### [Task objective]
Copy out the records from the line containing "Where should I click to: Click the green logo" through the line containing "click(x=864, y=78)", reproducing each line without any change.

..........

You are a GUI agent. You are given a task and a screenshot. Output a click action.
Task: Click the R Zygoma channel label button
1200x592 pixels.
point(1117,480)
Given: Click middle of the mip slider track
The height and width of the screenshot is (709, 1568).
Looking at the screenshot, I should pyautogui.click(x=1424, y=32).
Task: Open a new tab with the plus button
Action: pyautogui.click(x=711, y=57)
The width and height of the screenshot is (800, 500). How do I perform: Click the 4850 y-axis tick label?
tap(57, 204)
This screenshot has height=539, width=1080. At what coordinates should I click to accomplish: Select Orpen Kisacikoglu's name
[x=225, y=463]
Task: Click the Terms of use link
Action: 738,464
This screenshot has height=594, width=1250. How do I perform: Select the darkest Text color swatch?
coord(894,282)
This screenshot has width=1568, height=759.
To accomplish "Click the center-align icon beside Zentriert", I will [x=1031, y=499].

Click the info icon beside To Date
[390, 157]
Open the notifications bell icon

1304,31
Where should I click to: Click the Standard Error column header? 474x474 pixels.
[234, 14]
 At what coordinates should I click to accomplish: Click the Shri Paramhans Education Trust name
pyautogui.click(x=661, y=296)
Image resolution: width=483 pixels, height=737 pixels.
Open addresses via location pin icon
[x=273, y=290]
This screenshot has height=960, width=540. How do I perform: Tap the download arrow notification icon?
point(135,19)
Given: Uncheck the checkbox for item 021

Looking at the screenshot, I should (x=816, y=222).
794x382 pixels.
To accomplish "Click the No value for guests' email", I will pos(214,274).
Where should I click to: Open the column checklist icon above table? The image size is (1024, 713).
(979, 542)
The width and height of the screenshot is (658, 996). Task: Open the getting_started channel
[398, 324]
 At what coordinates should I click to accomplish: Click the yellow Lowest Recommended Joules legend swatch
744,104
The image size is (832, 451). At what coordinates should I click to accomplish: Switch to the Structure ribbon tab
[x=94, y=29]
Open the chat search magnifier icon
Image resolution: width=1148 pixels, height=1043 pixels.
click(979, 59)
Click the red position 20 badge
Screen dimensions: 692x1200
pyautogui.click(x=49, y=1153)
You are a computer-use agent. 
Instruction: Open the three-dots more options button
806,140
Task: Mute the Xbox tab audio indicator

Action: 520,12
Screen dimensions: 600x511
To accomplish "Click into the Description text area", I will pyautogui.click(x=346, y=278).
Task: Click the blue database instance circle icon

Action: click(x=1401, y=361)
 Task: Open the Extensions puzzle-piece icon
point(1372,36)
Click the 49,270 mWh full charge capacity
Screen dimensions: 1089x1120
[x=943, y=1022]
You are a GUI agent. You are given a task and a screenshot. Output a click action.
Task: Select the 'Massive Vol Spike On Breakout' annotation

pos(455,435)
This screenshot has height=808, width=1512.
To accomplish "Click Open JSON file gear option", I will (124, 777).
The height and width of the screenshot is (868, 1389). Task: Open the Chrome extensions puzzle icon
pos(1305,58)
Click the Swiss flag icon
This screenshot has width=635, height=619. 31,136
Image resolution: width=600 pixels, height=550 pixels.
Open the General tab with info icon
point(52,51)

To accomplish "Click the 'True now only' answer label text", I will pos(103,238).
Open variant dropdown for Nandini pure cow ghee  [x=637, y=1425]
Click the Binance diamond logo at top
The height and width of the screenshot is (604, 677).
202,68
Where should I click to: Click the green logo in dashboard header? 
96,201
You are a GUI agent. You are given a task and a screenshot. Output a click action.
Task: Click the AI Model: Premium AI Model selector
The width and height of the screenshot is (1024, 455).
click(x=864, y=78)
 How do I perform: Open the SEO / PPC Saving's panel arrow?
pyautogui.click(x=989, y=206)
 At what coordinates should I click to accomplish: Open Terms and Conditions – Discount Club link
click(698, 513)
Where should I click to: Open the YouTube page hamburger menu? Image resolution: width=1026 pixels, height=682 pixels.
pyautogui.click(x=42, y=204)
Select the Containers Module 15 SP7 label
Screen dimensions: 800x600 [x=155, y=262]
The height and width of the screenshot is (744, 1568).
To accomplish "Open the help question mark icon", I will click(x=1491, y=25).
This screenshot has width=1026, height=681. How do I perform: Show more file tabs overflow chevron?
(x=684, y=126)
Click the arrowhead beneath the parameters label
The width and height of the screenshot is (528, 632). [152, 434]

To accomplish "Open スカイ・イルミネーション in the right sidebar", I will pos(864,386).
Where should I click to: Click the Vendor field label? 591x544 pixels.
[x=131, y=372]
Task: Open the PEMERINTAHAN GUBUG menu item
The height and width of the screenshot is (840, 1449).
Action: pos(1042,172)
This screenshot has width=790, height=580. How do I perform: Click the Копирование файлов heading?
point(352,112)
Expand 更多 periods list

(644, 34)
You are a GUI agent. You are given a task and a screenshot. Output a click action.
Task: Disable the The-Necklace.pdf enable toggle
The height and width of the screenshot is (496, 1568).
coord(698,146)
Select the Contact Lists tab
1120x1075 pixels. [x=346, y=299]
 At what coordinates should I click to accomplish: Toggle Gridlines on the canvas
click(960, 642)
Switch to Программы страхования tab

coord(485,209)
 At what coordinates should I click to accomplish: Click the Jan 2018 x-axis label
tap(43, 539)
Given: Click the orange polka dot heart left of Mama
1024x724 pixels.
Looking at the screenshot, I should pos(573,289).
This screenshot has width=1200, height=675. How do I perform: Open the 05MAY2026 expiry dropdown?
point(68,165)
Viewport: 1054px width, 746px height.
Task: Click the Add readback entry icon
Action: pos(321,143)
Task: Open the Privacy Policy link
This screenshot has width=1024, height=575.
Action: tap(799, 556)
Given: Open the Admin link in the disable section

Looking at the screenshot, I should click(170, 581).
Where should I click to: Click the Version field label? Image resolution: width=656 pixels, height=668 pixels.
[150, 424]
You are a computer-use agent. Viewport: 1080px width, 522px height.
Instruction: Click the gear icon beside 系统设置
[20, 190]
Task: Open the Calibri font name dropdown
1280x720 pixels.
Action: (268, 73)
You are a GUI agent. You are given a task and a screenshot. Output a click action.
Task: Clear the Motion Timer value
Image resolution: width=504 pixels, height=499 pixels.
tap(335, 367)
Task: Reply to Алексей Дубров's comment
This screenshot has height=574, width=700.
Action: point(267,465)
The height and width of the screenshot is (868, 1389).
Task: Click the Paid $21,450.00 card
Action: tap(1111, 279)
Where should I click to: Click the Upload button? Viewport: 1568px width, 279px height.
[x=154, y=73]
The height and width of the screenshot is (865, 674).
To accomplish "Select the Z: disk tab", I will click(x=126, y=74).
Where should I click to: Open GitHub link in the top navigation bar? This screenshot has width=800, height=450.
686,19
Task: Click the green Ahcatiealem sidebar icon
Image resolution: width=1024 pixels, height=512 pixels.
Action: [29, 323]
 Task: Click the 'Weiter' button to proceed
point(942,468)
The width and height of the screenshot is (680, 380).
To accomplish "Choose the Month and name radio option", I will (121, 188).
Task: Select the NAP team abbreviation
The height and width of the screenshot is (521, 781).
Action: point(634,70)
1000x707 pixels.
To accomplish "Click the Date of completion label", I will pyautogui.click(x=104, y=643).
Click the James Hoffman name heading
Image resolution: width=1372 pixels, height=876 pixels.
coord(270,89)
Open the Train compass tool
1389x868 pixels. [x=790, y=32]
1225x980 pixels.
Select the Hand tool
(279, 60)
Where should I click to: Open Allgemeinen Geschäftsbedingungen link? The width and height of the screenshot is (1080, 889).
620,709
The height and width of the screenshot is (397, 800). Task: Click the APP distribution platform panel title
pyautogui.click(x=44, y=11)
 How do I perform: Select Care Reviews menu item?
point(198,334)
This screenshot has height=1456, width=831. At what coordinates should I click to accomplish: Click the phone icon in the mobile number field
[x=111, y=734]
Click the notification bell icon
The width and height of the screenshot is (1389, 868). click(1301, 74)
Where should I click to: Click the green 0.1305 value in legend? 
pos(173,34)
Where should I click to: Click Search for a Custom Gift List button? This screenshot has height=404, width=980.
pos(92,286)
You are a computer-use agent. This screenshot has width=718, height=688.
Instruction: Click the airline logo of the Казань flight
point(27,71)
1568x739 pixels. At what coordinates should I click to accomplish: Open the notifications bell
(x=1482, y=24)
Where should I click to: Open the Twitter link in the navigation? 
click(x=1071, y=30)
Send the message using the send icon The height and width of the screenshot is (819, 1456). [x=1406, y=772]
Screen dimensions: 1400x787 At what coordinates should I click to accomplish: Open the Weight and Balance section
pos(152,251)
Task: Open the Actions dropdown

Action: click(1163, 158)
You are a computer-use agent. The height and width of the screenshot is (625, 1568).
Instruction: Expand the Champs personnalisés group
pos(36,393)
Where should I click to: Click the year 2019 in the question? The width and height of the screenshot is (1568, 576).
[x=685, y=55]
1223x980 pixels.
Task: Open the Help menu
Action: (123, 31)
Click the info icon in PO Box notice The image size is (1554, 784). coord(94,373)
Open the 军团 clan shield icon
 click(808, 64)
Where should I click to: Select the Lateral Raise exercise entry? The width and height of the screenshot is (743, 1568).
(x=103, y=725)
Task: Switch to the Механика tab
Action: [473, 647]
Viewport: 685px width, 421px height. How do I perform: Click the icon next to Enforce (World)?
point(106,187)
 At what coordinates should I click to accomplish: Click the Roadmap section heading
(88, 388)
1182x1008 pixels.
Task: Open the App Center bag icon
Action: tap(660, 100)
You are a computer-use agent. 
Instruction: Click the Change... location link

..........

### [Response]
Where should I click to: Click the green logo in dashboard header? 
96,201
You are a GUI agent. You are given a task and a screenshot. Output a click action.
Task: Click the AI Model: Premium AI Model selector
The width and height of the screenshot is (1024, 455).
click(x=864, y=78)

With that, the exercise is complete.